Palazzo Altemps, Rome, 2024
Curators: Matteo Balduzzi, Giovanna Calvenzi
Surface: 355sm
Museo Fotografia Contemporanea, Director: Gabriella Guerci
Archivio Gabriele Basilico: Giovanna Calvenzi, Gianni Nigro, Beba Gristina, Andrea Elia Zanini
Responsible of Palazzo Altemps: Chiara Giobbe
Palazzo Altemps Coordinator: Giulia Cirenei
Palazzo Altemps Technical Department: Lucio Bove
Setup and Graphics Production: Articolarte
Lighting: SAET, Rome
Graphic Design: Tomo Tomo
Photos: Ettore Maragoni




The exhibition, hosted inside Palazzo Altemps, unfolds through a sequence of themes and episodes, ranging from the introduction—Gabriele Basilico’s deep relationship with Rome—to his early works from the 1980s, from the display of contact sheets related to his research on the capital, to his more recent photographs.

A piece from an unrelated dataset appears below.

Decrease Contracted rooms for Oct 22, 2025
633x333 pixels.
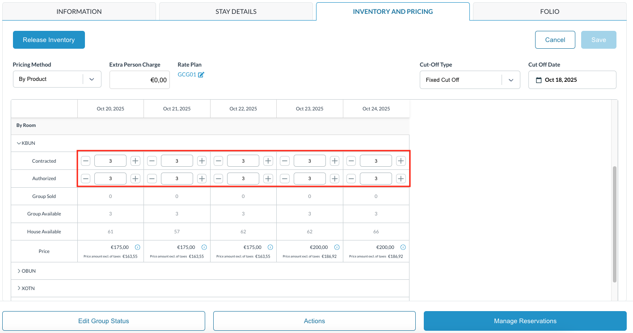[x=218, y=161]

This sequence is set within spaces that—except for the main exhibition hall—are currently arranged to showcase part of the Palazzo Altemps collection. The idea is to establish a dialogue between the permanent artifacts and the new exhibition, a dialogue based on comparison and integration, where photographs and sculptures synchronize within spaces that the exhibition renders temporary yet defined. In these settings, the new elements—the photographs and their supports—are placed with care in order to create alignments, juxtapositions, symmetries, contrasts, and cross-references.
The exhibition design gives tangible form to this sequence of episodes, making use of the characteristics of the available spaces, their rhythm, and the presence and orientation of the artifacts. The primary aim is to create a visual and material continuity within a path that traverses heterogeneous spaces and contents. For this reason, the components of the display are conceived with a simple, recurring vocabulary—even when designed for diametrically opposed functions: a podium or a wall mount.
The constraints—installing the exhibition within a protected historic building—are fully integrated into the project, becoming an organic part of it. Each element is conceived to respect the context while at the same time treated as an independent object, in which the “limitations” dissolve into autonomous forms.